Two recent infamous Supreme Court decisions — one on property rights, the other on federalism — may serve as wake‐​up calls for those who believe in limited government and individual liberty. For too long conservatives who understand the Enumerated Powers doctrine and the role the Constitution plays in limiting the power of government have allowed the religious right and Planned Parenthood to control the debate over the future of the judiciary in America. The litmus test for any judge must always be his or her view on Roe v. Wade, as though abortion and abortion alone should determine who sits on the federal bench.

Now, abortion is a serious issue — one in which I’ve always believed neither side gave due credit to the valid arguments of the other. And I am a pro‐​choice advocate (up until the fetus is viable outside the womb) who nevertheless believes Roe was wrongly decided, giving a police power to the federal government that the Constitution denies the federal government. But the fact that the abortion debate so controls the debate over judicial philosophy is unfortunate. There are more important issues out there, such as federalism and private property rights, the cornerstones of our liberty.

The decision that provoked the loudest protests was Kelo v. City of New London, where in a 5‑to‑4 vote the Supremes ruled it was fine for a local government to use the frightening power of eminent domain, not for public use as stated plainly in the Fifth Amendment, but for private gain that would generate added tax revenues for the city. Fifteen private residences are to be destroyed to make room to an office building and upscale housing for corporate executives. Never mind if your house has been in the family for generations, you’re out of luck. As Justice Sandra Day O’Connor put it in a stinging dissent, the fallout of this decision will not be “random.” The little guy will get hit for the benefit of the wealthy and politically powerful — in virtually every instance.

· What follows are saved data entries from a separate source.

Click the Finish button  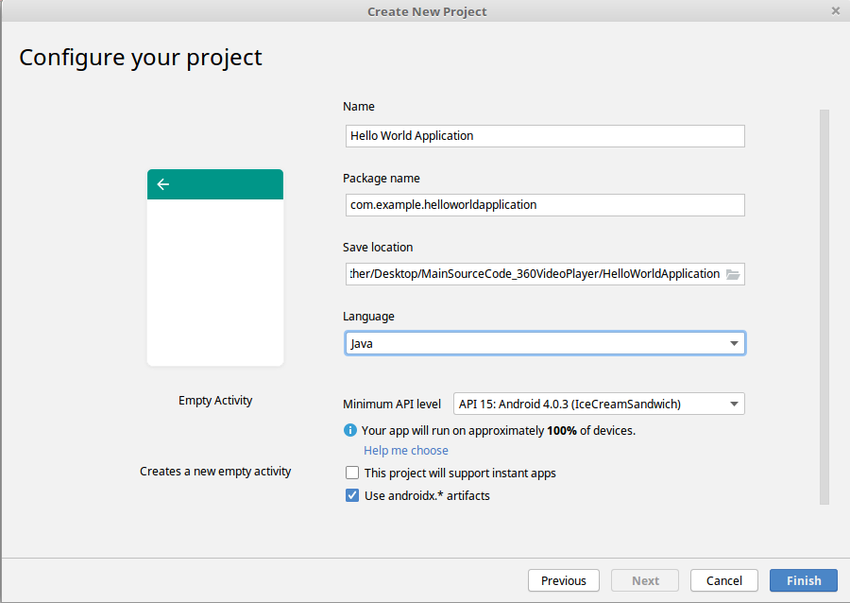point(803,580)
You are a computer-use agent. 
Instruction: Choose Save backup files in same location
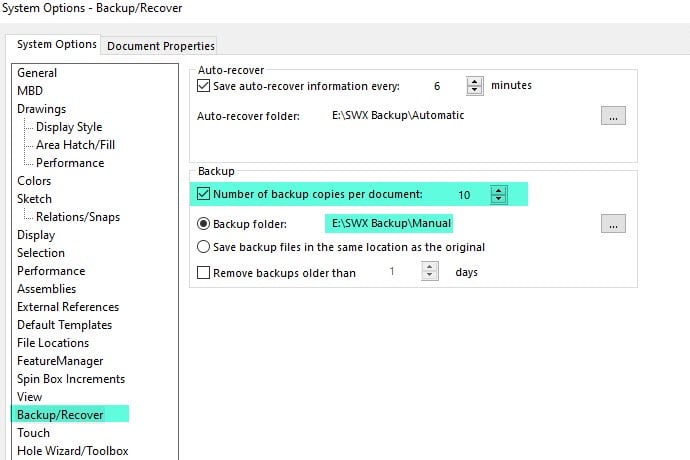203,247
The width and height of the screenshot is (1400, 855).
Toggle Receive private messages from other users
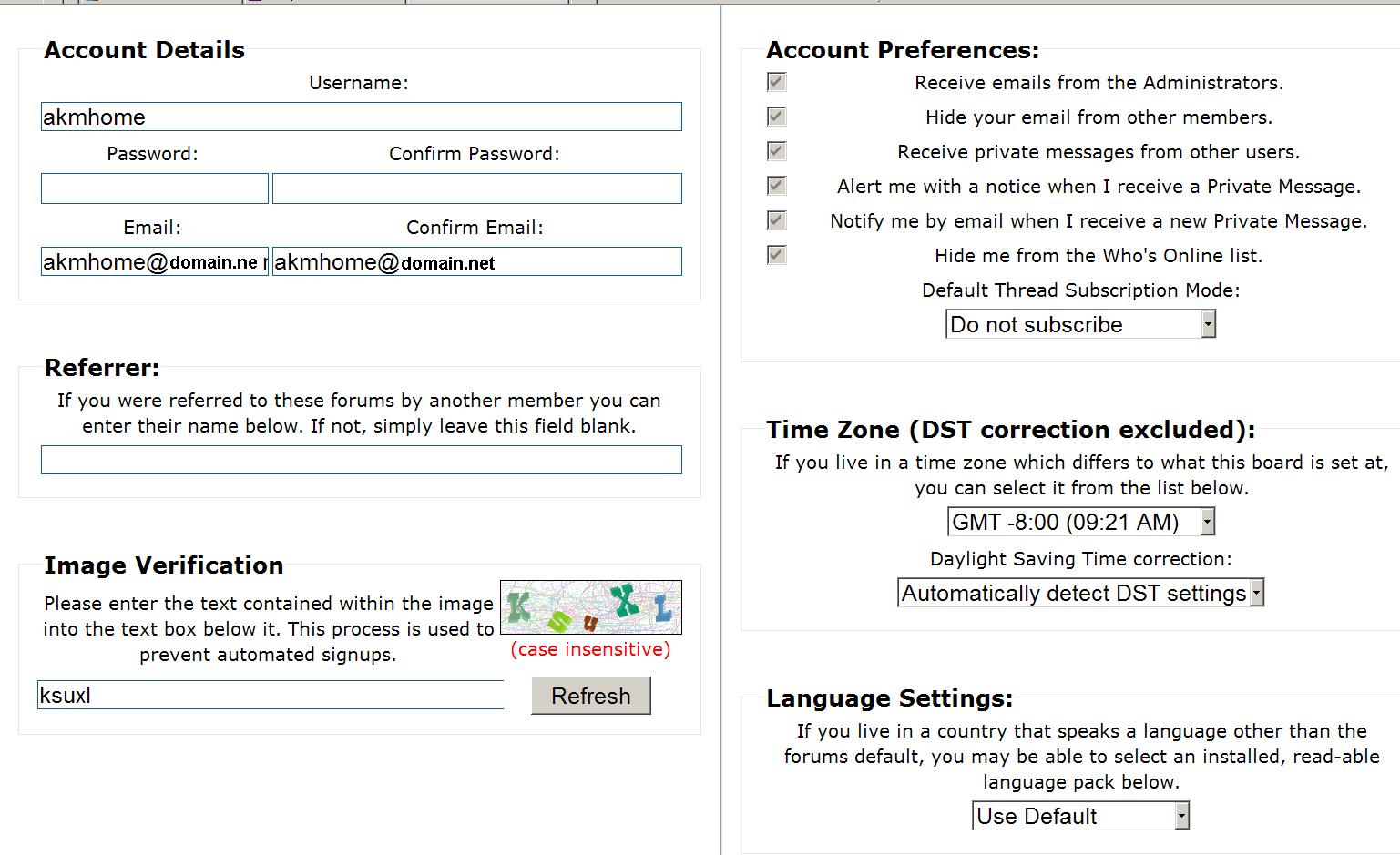click(777, 152)
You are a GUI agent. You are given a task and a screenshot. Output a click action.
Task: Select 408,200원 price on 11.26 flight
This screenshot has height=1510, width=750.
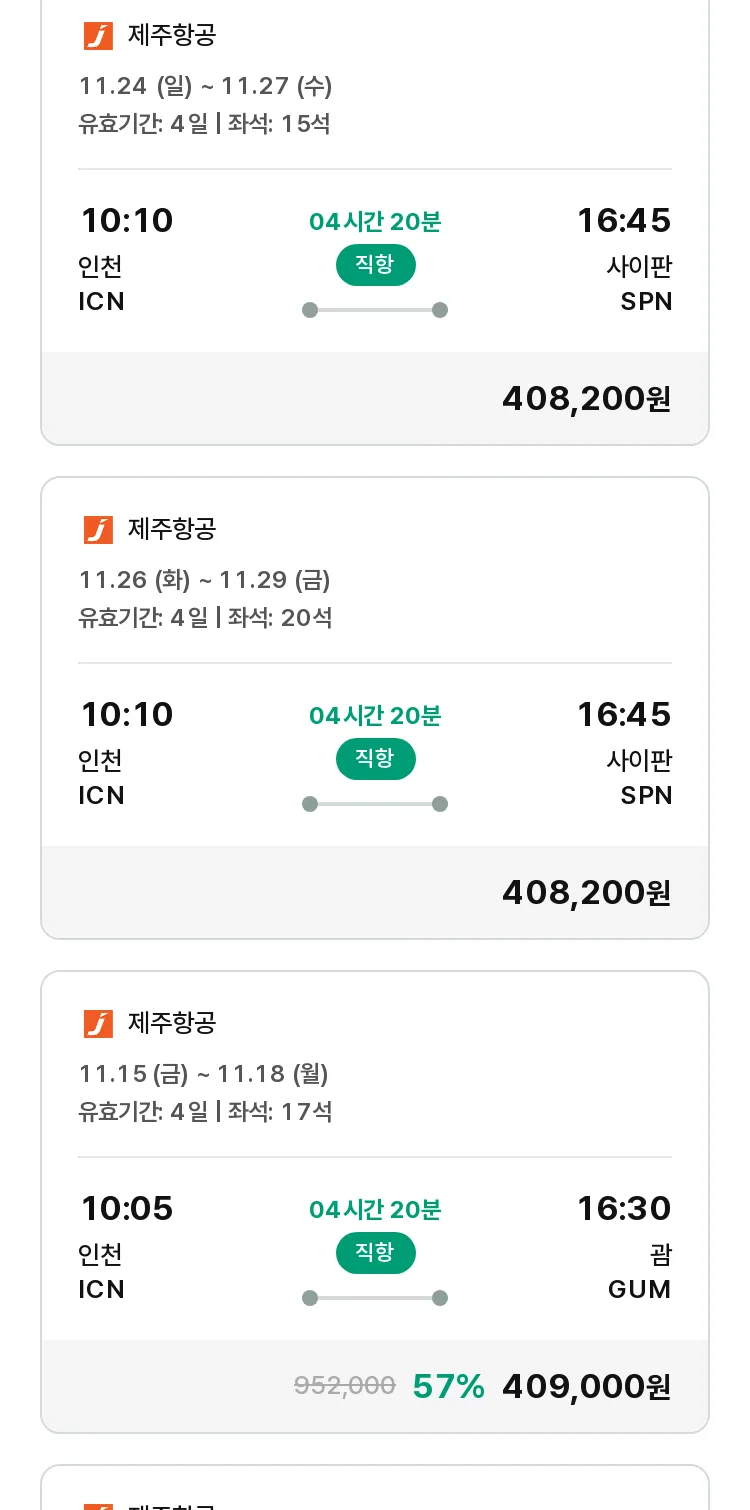(x=586, y=892)
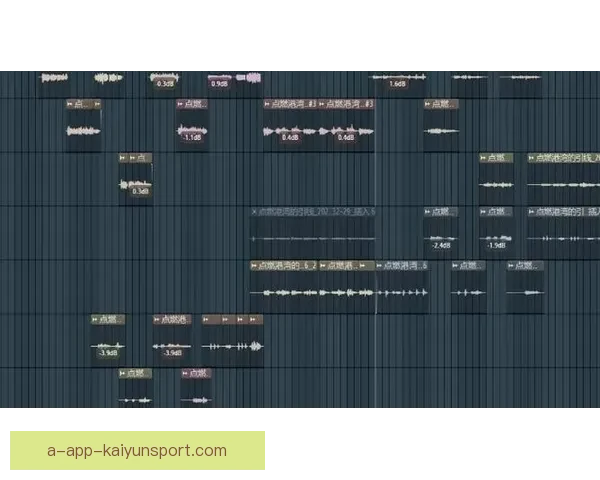
Task: Click the rightmost -3.9dB gain label
Action: point(172,353)
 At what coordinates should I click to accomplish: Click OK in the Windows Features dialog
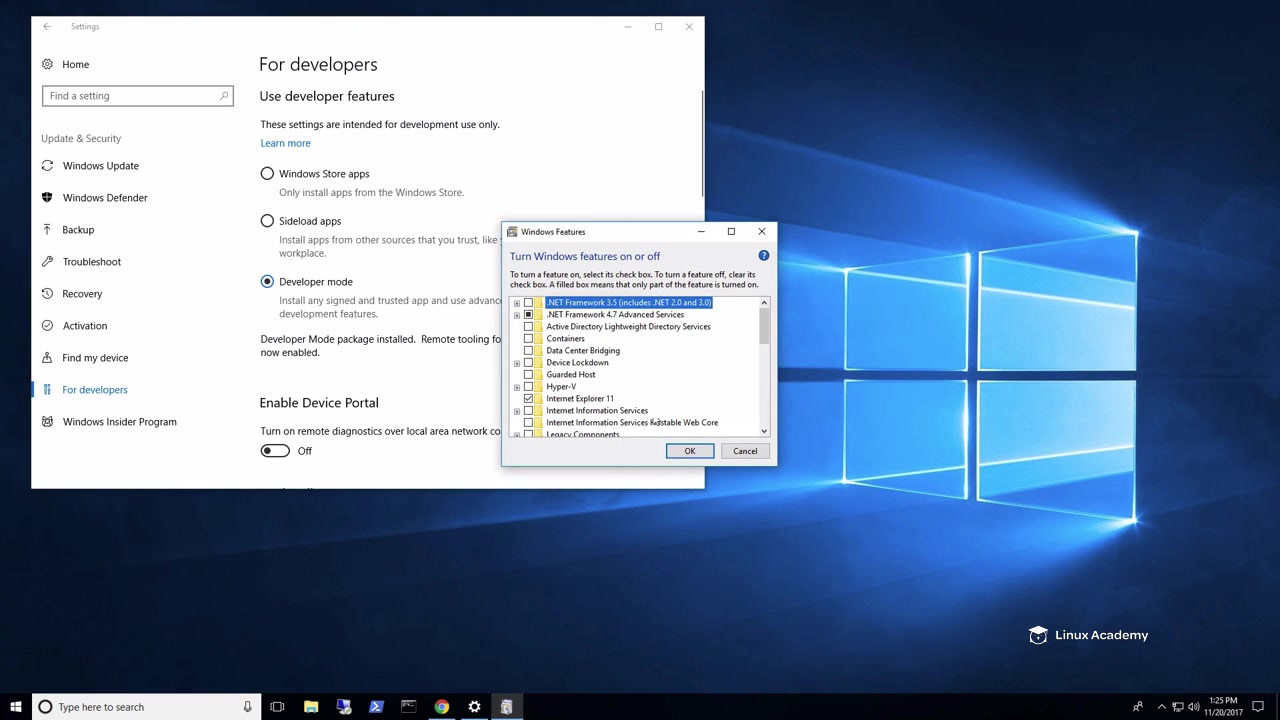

The good news with Kelo is that the reaction has been so strong that federal legislation has been introduced that would prevent the federal government from using economic development as a rationale for employing eminent domain. It would also apply to states and localities that planned to use federal funds for their development projects. Good for Congress if they pass this legislation. They are overdue to do something right. Further, the Institute for Justice, which fought the good fight in the Supreme Court, is taking the battle to the states where, it is hoped, state legislatures or the voters will reassert the primacy of private property in America. The first fruits of this effort came last week, when the Alabama legislature voted to restrict eminent domain takings by local governments. Lawmakers in dozens of states are considering similar protections.

The disappointing federalism case was Gonzales v. Raich, in which the Supremes, by a 6‑to‑3 vote, ruled in a California medical marijuana case that the federal War on Drugs trumped a state law that allowed the sick and dying to ease their pain through the use of marijuana. This shameful decision undermines the essence of federalism. Governance within our constitutional framework is to occur primarily at the state and local level. The national government is there to protect our liberties and to leave the states pretty much alone.

Granted, federalism has taken a good beating for some time — at least since Franklin Roosevelt threatened to pack the Court if it didn’t go along with his extraconstitutional initiatives. But this ruling came from the Rehnquist Court, the one that breathed new life into federalism in Lopez, telling Congress it didn’t have the power to tell the people of Texas what kind of gun laws they had to have. So, the Raich decision was a real blow to those of us who believe in federalism.

Justice Antonin Scalia voted with the majority in Raich, prompting my colleague Roger Pilon to call him a “fair‐​weather federalist.” Scalia evokes federalism when it suits him, but failed to recognize federalism when it was staring him in the face. That’s unfortunate, because, without Scalia’s assent, both cases would have had the so‐​called liberal bloc voting in lockstep and the conservative justices in principled opposition. His yea helped to obscure debate about the future of the Court — something the hearings on Judge John Roberts’ nomination will hopefully help clarify.

The truth is that liberals prefer having the debate over judicial philosophy center on abortion rights, which they view as peripheral to the debate over the proper role of government. They will not win an open debate on property rights (many low and moderate income Americans were outraged by the Kelo decision), nor do they want to resurrect the debate over federalism, which they thought the New Deal had put to rest.